[PROVIDED TEXT Boundary: Start]

Instead, the drop-off in deaths and cases has been attributed to the passing of the holidays; the cold and bleak days of midwinter, when many people are inclined to stay home; and better adherence to mask rules and social distancing.

The first known deaths from the virus in the U.S. happened in early February 2020. It took four months to reach the first 100,000 dead. The toll hit 200,000 deaths in September and 300,000 in December. Then it took just over a month to go from 300,000 to 400,000 and about two months to climb from 400,000 to the brink of 500,000.

The U.S. recorded an estimated 405,000 deaths in World War II, 58,000 in the Vietnam War and 36,000 in the Korean War.

[PROVIDED TEXT Boundary: End]
[DATA EXTRACTS Boundary: Start]

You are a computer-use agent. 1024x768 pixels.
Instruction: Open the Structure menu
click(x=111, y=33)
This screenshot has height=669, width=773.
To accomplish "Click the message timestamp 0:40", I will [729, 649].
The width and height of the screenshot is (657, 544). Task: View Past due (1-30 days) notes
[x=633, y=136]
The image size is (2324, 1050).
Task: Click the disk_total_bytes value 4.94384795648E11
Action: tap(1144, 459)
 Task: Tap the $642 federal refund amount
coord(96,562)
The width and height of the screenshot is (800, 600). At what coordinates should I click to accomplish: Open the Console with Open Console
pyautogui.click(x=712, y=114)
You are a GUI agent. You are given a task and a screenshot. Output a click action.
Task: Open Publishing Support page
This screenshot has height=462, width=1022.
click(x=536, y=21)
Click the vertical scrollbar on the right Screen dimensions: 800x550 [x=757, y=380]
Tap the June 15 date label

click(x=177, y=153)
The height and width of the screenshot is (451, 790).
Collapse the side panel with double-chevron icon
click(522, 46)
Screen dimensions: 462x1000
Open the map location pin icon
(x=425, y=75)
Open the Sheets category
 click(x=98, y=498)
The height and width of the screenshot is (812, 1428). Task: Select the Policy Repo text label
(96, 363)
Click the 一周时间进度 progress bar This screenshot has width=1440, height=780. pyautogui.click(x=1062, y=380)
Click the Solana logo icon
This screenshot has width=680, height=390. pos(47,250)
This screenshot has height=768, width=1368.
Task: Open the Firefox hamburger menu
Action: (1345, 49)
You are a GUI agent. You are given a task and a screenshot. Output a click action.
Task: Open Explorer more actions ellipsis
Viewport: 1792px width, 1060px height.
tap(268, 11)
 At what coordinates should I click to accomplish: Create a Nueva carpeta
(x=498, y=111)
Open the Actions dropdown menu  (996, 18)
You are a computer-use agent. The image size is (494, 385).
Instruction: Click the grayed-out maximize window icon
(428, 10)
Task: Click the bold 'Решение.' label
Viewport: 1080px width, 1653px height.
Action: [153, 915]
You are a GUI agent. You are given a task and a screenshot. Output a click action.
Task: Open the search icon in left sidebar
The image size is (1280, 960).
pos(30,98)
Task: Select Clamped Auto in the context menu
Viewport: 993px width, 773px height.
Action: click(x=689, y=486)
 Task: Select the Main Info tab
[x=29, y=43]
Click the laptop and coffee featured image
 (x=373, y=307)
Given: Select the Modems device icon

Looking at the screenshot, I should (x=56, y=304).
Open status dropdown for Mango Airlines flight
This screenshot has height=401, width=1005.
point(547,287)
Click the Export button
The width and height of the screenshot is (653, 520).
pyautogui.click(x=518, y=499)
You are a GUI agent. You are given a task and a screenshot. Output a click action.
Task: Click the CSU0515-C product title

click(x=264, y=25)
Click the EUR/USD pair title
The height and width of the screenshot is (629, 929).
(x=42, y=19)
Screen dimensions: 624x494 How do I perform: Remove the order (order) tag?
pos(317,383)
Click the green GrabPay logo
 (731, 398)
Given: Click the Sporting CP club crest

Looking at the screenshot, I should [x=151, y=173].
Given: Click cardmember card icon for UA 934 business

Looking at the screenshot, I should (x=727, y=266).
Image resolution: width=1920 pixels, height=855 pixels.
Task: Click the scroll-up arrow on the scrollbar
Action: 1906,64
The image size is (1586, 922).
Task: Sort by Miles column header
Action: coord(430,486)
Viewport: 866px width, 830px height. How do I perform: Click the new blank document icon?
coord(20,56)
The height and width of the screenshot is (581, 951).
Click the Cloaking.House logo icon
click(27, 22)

[DATA EXTRACTS Boundary: End]

## REQUIREMENT
Rewrite the passage about U.S. virus deaths from "The first known" to "the Korean War.", putting "COVID-19" in place of "the virus".

## TASK ANSWER
The first known deaths from COVID-19 in the U.S. happened in early February 2020. It took four months to reach the first 100,000 dead. The toll hit 200,000 deaths in September and 300,000 in December. Then it took just over a month to go from 300,000 to 400,000 and about two months to climb from 400,000 to the brink of 500,000.

The U.S. recorded an estimated 405,000 deaths in World War II, 58,000 in the Vietnam War and 36,000 in the Korean War.